------ Task input ------

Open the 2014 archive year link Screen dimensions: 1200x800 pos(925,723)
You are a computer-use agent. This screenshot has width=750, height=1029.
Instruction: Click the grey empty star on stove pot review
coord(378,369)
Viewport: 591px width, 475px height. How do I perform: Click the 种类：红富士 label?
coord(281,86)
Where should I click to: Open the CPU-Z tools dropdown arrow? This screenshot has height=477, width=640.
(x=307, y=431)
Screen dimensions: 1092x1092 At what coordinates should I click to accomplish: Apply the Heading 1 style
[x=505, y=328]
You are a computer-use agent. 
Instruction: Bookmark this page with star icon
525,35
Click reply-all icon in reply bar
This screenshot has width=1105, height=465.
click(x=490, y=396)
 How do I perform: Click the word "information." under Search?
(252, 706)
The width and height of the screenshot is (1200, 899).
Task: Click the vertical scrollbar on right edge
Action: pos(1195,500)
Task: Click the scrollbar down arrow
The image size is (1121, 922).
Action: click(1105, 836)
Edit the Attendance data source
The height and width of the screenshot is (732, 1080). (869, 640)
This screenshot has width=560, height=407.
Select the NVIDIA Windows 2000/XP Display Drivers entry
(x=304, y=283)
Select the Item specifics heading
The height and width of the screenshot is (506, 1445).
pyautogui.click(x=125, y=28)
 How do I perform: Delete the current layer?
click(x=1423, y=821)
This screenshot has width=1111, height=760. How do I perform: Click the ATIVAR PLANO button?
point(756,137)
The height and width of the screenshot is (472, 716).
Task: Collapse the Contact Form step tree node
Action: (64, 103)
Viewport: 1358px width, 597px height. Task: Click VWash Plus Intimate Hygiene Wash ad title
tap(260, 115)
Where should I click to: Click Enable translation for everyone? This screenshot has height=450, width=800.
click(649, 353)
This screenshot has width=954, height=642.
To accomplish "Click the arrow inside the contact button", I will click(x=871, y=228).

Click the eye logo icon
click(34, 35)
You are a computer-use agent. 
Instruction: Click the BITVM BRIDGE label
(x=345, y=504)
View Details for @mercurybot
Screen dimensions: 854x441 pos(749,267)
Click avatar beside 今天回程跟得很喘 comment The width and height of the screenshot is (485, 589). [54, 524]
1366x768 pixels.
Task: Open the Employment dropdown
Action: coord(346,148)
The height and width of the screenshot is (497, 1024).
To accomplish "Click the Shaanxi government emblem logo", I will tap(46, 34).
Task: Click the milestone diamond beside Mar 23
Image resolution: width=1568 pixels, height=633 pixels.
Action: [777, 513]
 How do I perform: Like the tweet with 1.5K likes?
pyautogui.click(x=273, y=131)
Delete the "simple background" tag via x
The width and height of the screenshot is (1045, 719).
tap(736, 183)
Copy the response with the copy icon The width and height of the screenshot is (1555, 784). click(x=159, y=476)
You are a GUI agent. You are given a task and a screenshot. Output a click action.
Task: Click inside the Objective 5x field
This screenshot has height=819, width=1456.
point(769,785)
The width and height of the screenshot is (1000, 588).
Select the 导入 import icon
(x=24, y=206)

------

Requirements
Rewrite the lines of the data above, starting at the line that contains "Viewport: 591px width, 475px" and ending after the line that contains "(x=307, y=431)". Keep the requests unchanged, scale each coordinate in the answers by 1.75, and round to whole numbers with halves rounded up.

Result of this exercise
Viewport: 591px width, 475px height. How do I perform: Click the 种类：红富士 label?
coord(492,151)
Where should I click to: Open the CPU-Z tools dropdown arrow? This screenshot has height=477, width=640.
(x=537, y=754)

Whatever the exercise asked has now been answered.